Tener un perro después de los 50 años puede cambiar la rutina diaria y el bienestar general más de lo que parece. Estudios citados por la American Heart Association muestran que esta convivencia se asocia con hasta un 24% menos de riesgo de muerte por cualquier causa y un 31% menos por enfermedades cardiovasculares.
A partir de los 50 años, el sedentarismo, los cambios en la rutina y la reducción del círculo social pueden afectar la calidad de vida. En ese contexto, incorporar una mascota introduce hábitos diarios que impactan de forma directa en la salud.
Más movimiento y menos sedentarismo
Uno de los efectos más claros es el aumento de la actividad física. Sacar a pasear al perro obliga a moverse todos los días y suma minutos de caminata de forma sostenida.

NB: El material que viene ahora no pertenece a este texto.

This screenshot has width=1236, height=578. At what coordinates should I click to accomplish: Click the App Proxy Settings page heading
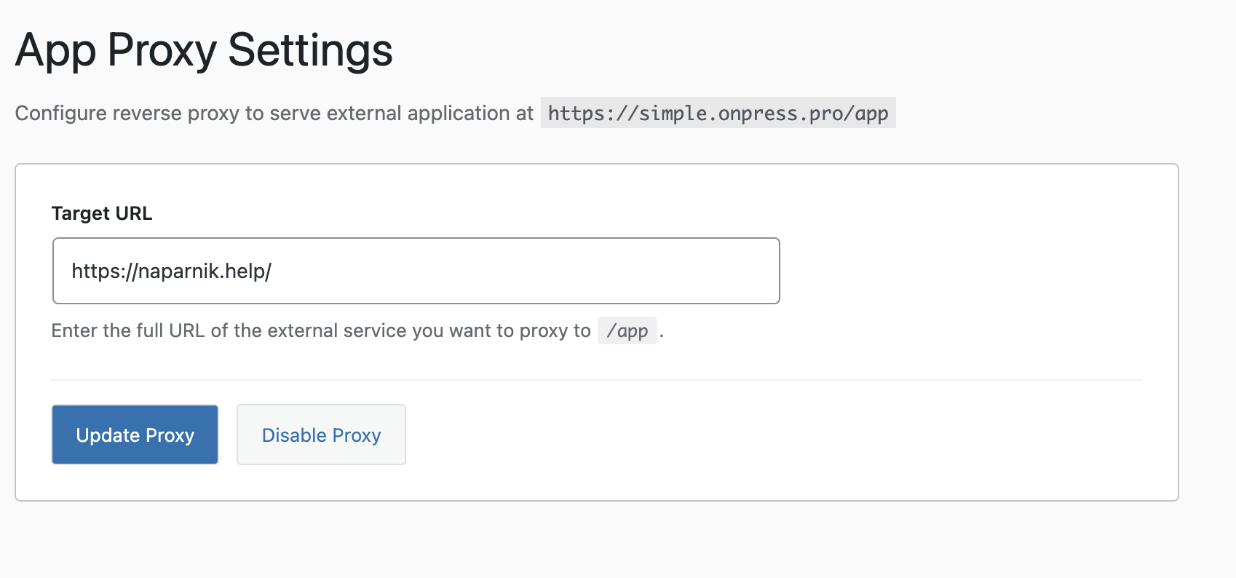(x=204, y=50)
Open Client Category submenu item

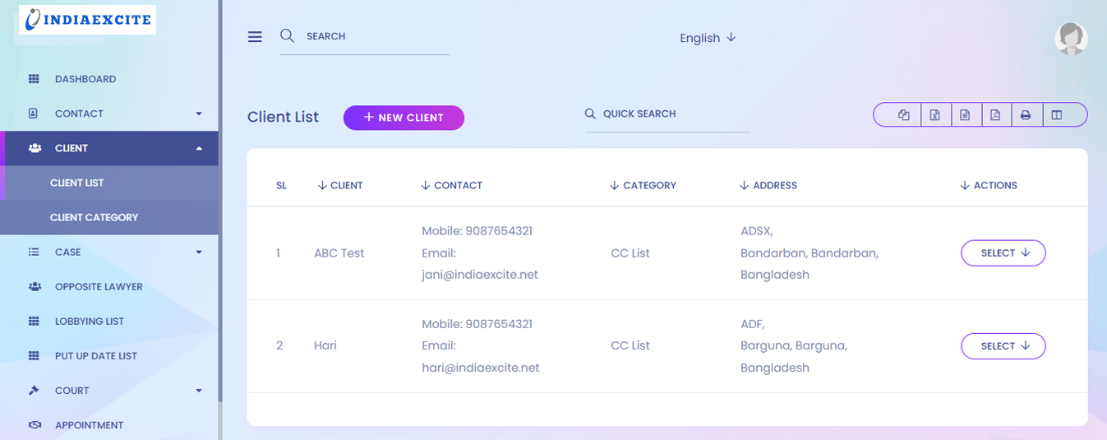coord(94,218)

Estudios en salud pública muestran que quienes tienen perro caminan más tiempo por día y cumplen con mayor frecuencia las recomendaciones mínimas de actividad física, un factor clave para prevenir enfermedades crónicas.
Impacto en la salud mental
El vínculo con una mascota también tiene efectos medibles en el bienestar emocional. La interacción cotidiana aumenta la liberación de oxitocina, dopamina y serotonina, hormonas asociadas al placer y al vínculo afectivo, y reduce el cortisol, relacionado con el estrés.
En esa línea, investigaciones académicas, incluyendo trabajos de la Universidad Nacional Autónoma de México, vinculan la tenencia de mascotas con menores niveles de ansiedad, depresión y sensación de soledad.
Rutina y estimulación cognitiva
Cuidar un perro implica sostener horarios y tareas: alimentarlo, pasearlo y atender sus necesidades. Esa estructura organiza el día y mantiene la mente activa.
Algunos estudios en adultos mayores asocian la tenencia de mascotas con menor deterioro cognitivo, ya que promueve la atención, la planificación y la interacción constante.
Un aliado frente a la soledad
La compañía constante es otro de los factores clave. Los perros no solo acompañan, también favorecen el contacto social en espacios públicos y rutinas al aire libre.

El vínculo cotidiano aporta estabilidad emocional y reduce el aislamiento, uno de los riesgos más frecuentes en esta etapa de la vida.
Qué tener en cuenta antes de adoptar
Los especialistas advierten que los beneficios dependen del estilo de vida. Tener un perro implica tiempo, responsabilidad y recursos, por lo que recomiendan evaluar el nivel de actividad, el espacio disponible y la rutina antes de tomar la decisión.
En muchos casos, los perros adultos o de menor demanda física se adaptan mejor a hábitos más tranquilos.